4 Speed Walking Mistakes to Avoid
Whether you have been speed walking for a while now or you are just trying to stick to your New Year’s resolution, there are some common mistakes almost everyone makes or has made in the past. The negative impacts of these mistakes can range from mild inconveniences to being downright dangerous; fortunately, most of them are easy to avoid. Here are four tips to help you stay safe and healthy as you speed walk.
1. Stay hydrated: Most of us are guilty of not drinking enough water throughout the day, and it is certainly worthwhile to make a conscious effort to keep your daily intake up. When you are exercising, however, it is simply vital that you stay hydrated. Everyone knows how true this is during the summer months, but the winter months can be just as dangerous. Why? Because in the summer it is second nature to think about hydrating; however, in the winter, drinking water before a workout just does not seem as important. The truth is that once you get your heart rate up, you will sweat buckets in any kind of weather.
So how much do you need to drink and when should you drink it? You want to be sure to drink at least 16-24 ounces of water before you begin speed walking. The trick is to drink that water about a full hour before you plan on walking. That way, you will be able to use the bathroom right before your walk so that you can start your walk hydrated and with an empty bladder.
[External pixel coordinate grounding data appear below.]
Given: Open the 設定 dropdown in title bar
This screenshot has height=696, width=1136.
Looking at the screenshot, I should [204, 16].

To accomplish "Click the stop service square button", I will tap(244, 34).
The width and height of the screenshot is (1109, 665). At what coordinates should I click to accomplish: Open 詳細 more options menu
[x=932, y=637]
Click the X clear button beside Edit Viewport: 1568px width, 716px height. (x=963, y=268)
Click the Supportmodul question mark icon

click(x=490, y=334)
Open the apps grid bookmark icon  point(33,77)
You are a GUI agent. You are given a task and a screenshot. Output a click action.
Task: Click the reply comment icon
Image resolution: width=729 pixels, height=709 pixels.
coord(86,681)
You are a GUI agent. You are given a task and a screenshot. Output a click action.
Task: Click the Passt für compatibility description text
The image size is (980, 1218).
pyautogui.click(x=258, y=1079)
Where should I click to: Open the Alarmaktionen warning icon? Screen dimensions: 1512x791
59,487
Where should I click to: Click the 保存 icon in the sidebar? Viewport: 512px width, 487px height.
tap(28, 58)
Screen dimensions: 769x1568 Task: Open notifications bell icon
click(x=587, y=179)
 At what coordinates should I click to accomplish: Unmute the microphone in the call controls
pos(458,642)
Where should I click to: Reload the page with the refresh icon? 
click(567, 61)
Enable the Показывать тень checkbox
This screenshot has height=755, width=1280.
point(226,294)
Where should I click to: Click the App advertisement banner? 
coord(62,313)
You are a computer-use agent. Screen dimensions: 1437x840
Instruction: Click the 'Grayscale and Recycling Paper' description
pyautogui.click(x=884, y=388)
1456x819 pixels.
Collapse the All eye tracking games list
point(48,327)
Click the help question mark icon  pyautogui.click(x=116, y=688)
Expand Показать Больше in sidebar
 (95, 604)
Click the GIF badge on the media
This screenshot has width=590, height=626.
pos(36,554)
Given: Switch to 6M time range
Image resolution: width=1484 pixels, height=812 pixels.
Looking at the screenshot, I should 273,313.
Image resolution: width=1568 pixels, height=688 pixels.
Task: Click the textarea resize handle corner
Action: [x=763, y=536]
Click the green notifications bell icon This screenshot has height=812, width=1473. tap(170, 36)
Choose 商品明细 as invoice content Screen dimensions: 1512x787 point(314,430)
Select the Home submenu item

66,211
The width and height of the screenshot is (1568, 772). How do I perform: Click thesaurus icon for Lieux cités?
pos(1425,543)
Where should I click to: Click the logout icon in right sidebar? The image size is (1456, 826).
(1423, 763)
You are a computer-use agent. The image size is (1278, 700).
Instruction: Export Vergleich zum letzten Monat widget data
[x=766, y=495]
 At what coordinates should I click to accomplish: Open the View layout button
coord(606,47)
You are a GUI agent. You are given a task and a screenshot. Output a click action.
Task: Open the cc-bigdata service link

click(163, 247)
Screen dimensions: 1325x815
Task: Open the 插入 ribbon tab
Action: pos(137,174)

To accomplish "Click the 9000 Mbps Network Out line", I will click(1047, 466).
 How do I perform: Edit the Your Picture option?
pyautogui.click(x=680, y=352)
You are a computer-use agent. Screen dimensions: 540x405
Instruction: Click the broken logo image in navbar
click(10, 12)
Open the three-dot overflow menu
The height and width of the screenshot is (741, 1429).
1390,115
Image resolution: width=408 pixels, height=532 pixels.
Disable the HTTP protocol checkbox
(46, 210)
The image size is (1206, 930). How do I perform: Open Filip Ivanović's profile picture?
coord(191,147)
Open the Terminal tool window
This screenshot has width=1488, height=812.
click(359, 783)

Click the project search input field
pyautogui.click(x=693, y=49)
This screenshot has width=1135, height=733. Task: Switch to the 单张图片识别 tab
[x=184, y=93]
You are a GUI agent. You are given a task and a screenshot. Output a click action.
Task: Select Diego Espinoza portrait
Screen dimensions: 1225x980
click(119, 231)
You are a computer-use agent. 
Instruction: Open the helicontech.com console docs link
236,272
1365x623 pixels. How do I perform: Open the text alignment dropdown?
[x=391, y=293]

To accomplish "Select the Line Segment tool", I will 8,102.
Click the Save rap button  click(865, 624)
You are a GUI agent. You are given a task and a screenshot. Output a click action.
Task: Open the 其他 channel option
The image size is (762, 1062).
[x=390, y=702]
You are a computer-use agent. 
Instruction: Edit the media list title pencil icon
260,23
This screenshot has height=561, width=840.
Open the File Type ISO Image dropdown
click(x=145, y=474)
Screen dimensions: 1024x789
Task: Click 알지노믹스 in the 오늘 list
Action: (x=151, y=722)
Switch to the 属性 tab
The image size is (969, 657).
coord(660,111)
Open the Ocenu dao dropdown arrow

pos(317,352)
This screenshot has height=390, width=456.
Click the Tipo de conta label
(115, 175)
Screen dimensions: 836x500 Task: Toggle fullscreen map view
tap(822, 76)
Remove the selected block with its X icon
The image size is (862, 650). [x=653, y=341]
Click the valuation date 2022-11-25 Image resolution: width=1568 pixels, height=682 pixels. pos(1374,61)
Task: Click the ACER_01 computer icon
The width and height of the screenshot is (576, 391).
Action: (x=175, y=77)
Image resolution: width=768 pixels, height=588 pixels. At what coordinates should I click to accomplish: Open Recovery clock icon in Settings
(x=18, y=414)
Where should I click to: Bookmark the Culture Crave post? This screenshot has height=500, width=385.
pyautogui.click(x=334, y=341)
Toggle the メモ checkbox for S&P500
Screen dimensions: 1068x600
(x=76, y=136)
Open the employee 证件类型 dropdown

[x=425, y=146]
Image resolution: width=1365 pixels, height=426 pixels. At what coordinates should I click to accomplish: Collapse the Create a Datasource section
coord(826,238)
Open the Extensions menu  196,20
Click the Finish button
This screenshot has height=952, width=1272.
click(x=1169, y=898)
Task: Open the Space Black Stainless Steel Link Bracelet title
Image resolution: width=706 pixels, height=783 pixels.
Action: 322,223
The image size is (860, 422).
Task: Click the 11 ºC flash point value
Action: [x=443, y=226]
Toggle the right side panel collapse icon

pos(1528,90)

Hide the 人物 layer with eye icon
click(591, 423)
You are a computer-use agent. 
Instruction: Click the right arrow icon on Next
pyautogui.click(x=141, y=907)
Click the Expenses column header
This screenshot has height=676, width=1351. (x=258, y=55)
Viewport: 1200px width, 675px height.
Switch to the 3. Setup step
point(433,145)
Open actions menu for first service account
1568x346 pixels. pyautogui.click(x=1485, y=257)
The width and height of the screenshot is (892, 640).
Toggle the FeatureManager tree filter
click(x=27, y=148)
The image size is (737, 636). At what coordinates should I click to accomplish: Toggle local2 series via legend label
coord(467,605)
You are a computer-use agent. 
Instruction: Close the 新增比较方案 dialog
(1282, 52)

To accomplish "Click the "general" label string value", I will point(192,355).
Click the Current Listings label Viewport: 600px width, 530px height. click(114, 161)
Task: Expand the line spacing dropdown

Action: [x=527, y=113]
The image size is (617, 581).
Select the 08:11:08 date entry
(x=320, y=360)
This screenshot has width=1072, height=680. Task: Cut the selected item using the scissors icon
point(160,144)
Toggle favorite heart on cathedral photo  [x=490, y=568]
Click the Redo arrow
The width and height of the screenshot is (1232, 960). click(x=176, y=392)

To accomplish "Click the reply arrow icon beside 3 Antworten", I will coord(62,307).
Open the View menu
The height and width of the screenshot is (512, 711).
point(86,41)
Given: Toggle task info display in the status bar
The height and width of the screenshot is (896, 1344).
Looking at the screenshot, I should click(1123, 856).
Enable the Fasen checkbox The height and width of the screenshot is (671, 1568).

2. Use the right footwear: Speed walking is certainly not a fashion contest, so for goodness sake wear comfortable shoes! Even if you do have a good pair of walking shoes, it is a good idea to make sure that they are not too worn. Walking in shoes that are too worn can lead to repetitive stress injuries, so it really is worth keeping an eye on how much tread is left on your footwear. One helpful way to avoid repetitive stress injuries is to have two different pairs of walking shoes that you can rotate between. That way you will put stress on slightly different parts of your feet and knees every time you walk.
3. Don’t overdo it: There are two reasons that you want to keep your walks within a comfortable range. The first (and most obvious) reason is injury. If you are going faster or longer than your body can handle, you are far more likely to sustain an injury. Not only will this be painful and inconvenient, but it will also be counterproductive because when you are injured you cannot walk. The second reason you don’t want to overdo it is that you are far more likely to stay in the habit of walking if it is enjoyable for you. It feels great to exercise, but if you go at it too hard you can start to subconsciously learn to associate the joy of exercise with the pain you feel during extremely strenuous work. The old saying “no pain, no gain” is just untrue. You can absolutely have fun and stay fit.
4. Make sure you have the correct upper body form: I see speed walkers all the time making two specific upper body mistakes. The first is that they swing their arms from side to side. This negatively influences your posture by forcing you to slouch ever so slightly. Because of this slouching, it is harder to breathe efficiently. You will ultimately go slower, get a sore back, and develop a slouched posture. The correct upper body form is to swing your arms forward and backward so that they slightly brush your hip. You should be moving your shoulder joints, not your elbows.
The second mistake I often see is walkers who hold their arms up near their chests. For some reason, our bodies just want to do this when we start to get tired, but it will actually make you more tired because it tends to lead to the first mistake of swinging your arms from side to side.
Done properly, speed walking is a great way to get or stay in shape. You do not need any special talent, you can get started right away, and you can socialize while you do it. Just be sure to hydrate adequately, use the right footwear, work within your abilities, and keep good upper body form. Stay safe, and have fun!